> [PROBLEM]: Starting at the line that contains "You are a GUI", write out every line through the end of the records below exactly as it appears, and leave out all pictures.

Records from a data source
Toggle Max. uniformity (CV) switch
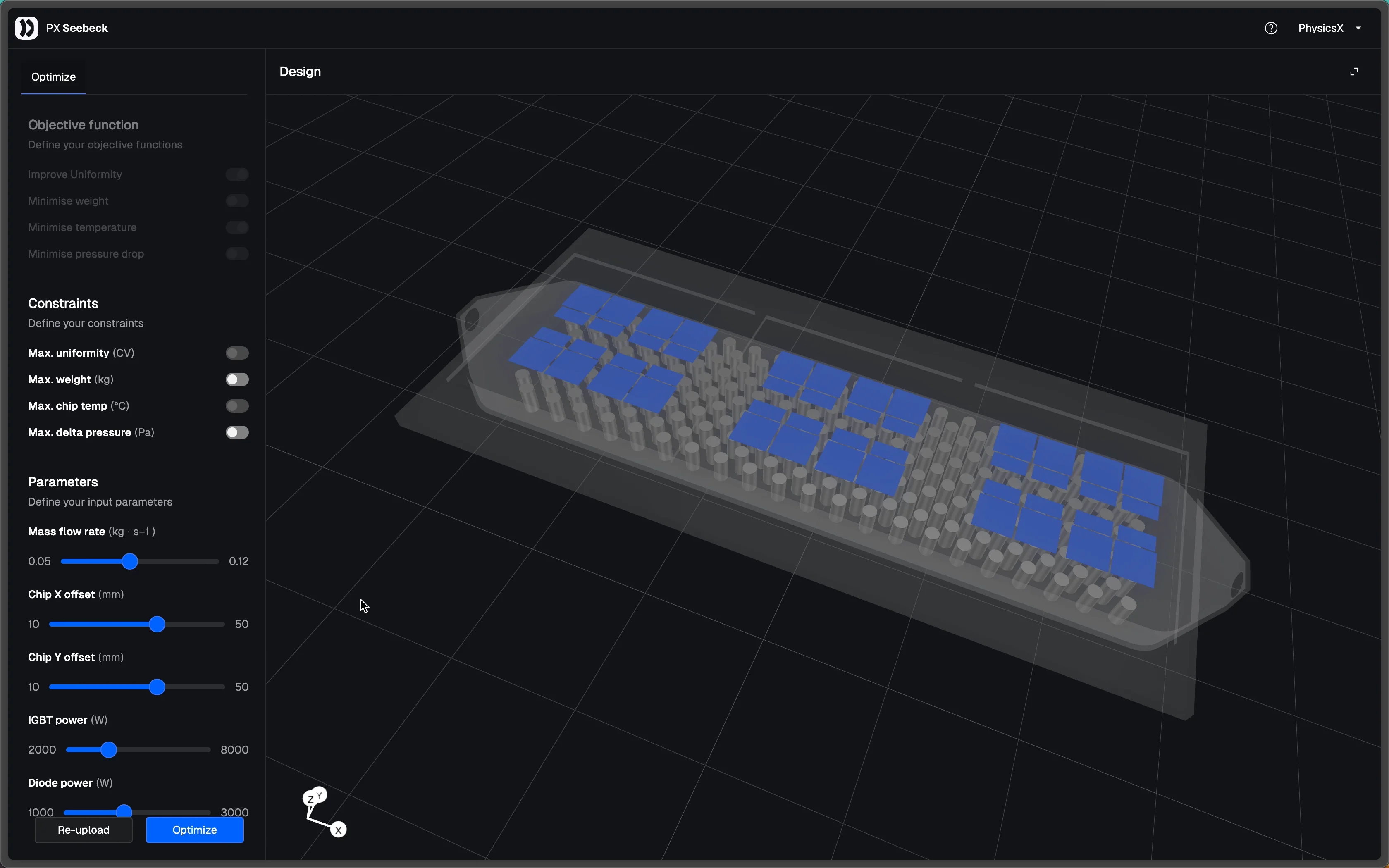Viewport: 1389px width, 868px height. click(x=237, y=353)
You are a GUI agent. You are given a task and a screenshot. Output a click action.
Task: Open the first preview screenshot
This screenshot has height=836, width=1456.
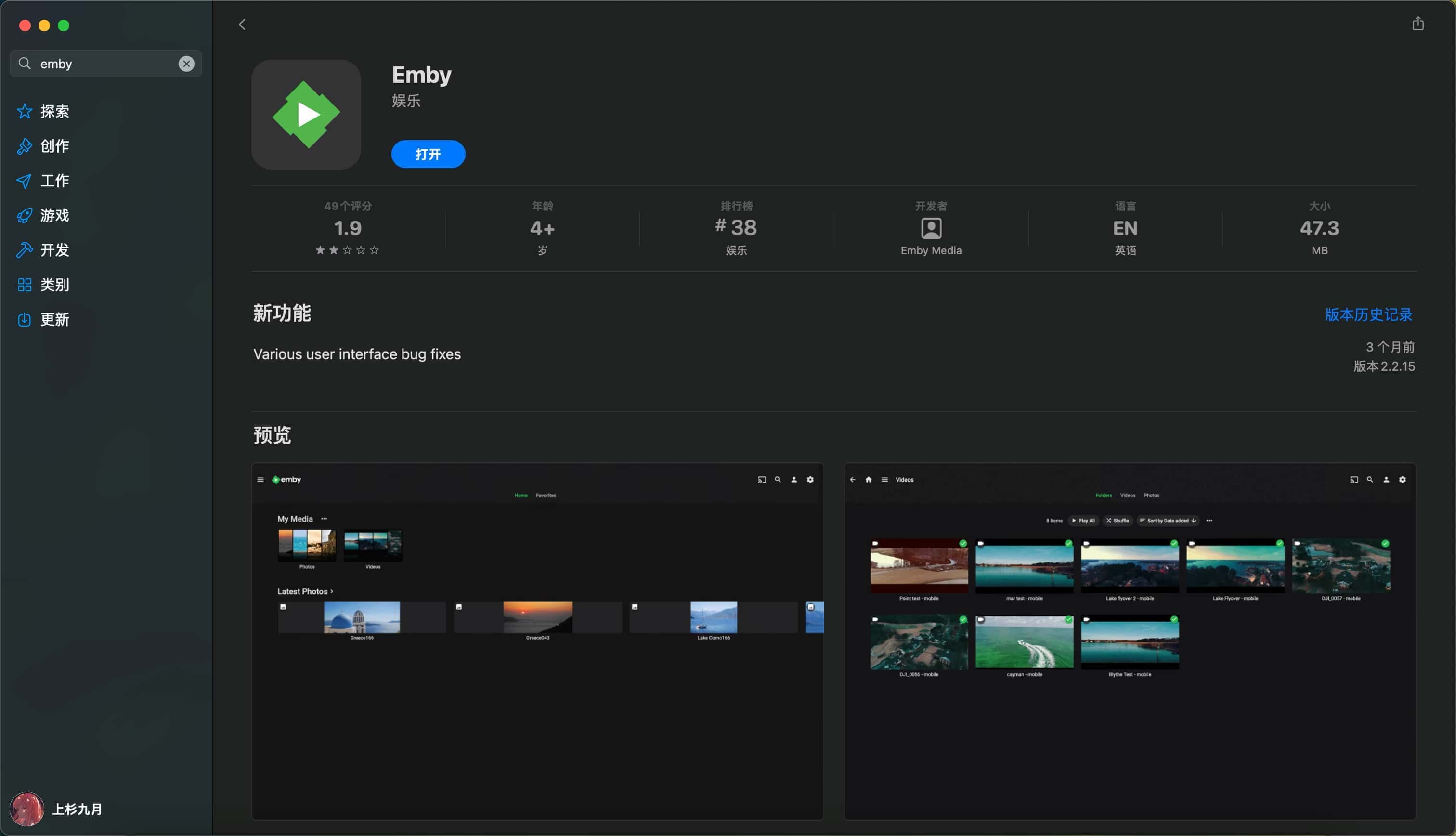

> [SOLUTION TO THE EXERCISE]:
You are a GUI agent. You are given a task and a screenshot. Output a click action.
Task: Open the first preview screenshot
This screenshot has height=836, width=1456.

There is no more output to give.